Kitten voiceovers and homicidal clothes make ‘The Future’ overly twee
Wed, Aug 17, 2011 (5:56 p.m.)
‘The Future’ is supposed to be a poignant, off-kilter look at generational paralysis. It is, but buried under many layers of twee artifice.
The Details
- The Future
- Miranda July, Hamish Linklater, David Warshofsky
- Directed by Miranda July
- Rated R
- Beyond the Weekly
- Official Movie Site
- IMDb: The Future
- Rotten Tomatoes: The Future
Opening with ostentatiously cutesy narration in the voice of a cat waiting to be adopted, represented onscreen by what are clearly finger puppets in the form of little cat paws, The Future almost seems to have been made on a dare: How much sincere, cloying quirk can a viewer tolerate? Sophie (writer-director Miranda July) and Jason (Hamish Linklater), an unmarried, childless couple in their late 30s, fear that taking cat Paw-Paw into their home will finally conclude their state of protracted adolescence, so they shut off their Internet for a month and embark upon respective final flings—hers involving an affair with an older man and a series of painfully awkward solo dances on YouTube, his centered on unrewarding volunteer work and the literal ability to stop time.
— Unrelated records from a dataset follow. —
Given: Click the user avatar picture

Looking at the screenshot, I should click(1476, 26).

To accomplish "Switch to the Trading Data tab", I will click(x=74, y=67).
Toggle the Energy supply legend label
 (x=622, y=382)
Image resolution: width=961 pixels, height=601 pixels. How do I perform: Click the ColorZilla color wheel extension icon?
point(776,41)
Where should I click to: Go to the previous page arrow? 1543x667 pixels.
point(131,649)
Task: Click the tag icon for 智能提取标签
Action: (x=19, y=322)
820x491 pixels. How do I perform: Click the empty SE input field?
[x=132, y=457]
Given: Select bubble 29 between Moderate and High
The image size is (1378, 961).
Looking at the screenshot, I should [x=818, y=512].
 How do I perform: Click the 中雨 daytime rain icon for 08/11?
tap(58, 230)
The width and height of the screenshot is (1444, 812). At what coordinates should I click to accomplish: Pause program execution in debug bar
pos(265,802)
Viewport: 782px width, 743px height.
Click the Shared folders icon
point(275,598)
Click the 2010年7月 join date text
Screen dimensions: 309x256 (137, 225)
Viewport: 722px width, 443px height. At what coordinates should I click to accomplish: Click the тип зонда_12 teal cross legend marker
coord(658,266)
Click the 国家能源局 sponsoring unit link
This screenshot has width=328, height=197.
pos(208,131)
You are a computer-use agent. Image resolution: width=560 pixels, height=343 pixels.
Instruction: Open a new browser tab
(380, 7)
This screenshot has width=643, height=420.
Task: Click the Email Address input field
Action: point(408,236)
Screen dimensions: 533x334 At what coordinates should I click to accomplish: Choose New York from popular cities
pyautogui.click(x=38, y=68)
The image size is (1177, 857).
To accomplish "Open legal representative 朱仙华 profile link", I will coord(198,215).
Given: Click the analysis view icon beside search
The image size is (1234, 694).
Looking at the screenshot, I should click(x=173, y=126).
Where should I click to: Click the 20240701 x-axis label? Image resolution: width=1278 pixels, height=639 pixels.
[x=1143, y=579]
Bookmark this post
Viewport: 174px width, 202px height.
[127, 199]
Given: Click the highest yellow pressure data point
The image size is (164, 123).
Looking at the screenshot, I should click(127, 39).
July’s 2005 debut, Me and You and Everyone We Know, managed to find a rewarding balance between affectation and honesty; like Beginners (written and directed by her husband, Mike Mills), it reveled in imaginative play while remaining firmly grounded in the real world. The Future, on the other hand, doubles down on goofiness to severely diminishing returns, even going so far as to have Sophie intermittently pursued by the creeping form of her favorite oversized T-shirt, which eventually swallows her whole. (Or was that one of her crazy dances?) There’s a potentially affecting portrait of generational paralysis here, but it’s buried under far too many layers of twee artifice.